Written task:
Convert the lines of the entries below into a numbered list, leaving out the blank lines.

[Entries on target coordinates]
<<<<
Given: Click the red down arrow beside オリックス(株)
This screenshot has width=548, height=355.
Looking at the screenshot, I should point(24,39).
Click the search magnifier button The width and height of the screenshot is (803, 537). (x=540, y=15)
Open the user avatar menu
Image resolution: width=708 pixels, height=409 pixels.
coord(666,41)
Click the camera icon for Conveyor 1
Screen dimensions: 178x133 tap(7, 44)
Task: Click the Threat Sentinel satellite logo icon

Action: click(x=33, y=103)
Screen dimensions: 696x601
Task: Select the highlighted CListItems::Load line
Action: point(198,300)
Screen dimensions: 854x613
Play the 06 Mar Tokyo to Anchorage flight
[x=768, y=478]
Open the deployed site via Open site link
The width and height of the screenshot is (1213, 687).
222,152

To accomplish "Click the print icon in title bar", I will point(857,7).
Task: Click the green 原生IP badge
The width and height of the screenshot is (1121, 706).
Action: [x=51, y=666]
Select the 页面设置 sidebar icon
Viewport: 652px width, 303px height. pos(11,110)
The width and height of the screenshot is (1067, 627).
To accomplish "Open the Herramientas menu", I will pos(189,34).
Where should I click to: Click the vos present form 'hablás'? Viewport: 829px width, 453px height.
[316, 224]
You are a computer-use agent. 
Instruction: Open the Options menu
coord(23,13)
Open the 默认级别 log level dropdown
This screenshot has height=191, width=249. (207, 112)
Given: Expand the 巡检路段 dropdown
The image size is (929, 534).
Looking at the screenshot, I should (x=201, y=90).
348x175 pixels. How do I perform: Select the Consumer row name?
>>>>
Response to this exercise:
1. Given: Click the red down arrow beside オリックス(株)
2. This screenshot has width=548, height=355.
3. Looking at the screenshot, I should point(24,39).
4. Click the search magnifier button The width and height of the screenshot is (803, 537). (x=540, y=15)
5. Open the user avatar menu
6. Image resolution: width=708 pixels, height=409 pixels.
7. coord(666,41)
8. Click the camera icon for Conveyor 1
9. Screen dimensions: 178x133 tap(7, 44)
10. Task: Click the Threat Sentinel satellite logo icon
11. Action: click(x=33, y=103)
12. Screen dimensions: 696x601
13. Task: Select the highlighted CListItems::Load line
14. Action: point(198,300)
15. Screen dimensions: 854x613
16. Play the 06 Mar Tokyo to Anchorage flight
17. [x=768, y=478]
18. Open the deployed site via Open site link
19. The width and height of the screenshot is (1213, 687).
20. 222,152
21. To accomplish "Click the print icon in title bar", I will point(857,7).
22. Task: Click the green 原生IP badge
23. The width and height of the screenshot is (1121, 706).
24. Action: [x=51, y=666]
25. Select the 页面设置 sidebar icon
26. Viewport: 652px width, 303px height. pos(11,110)
27. The width and height of the screenshot is (1067, 627).
28. To accomplish "Open the Herramientas menu", I will pos(189,34).
29. Where should I click to: Click the vos present form 'hablás'? Viewport: 829px width, 453px height.
30. [316, 224]
31. You are a computer-use agent. 
32. Instruction: Open the Options menu
33. coord(23,13)
34. Open the 默认级别 log level dropdown
35. This screenshot has height=191, width=249. (207, 112)
36. Given: Expand the 巡检路段 dropdown
37. The image size is (929, 534).
38. Looking at the screenshot, I should (x=201, y=90).
39. 348x175 pixels. How do I perform: Select the Consumer row name?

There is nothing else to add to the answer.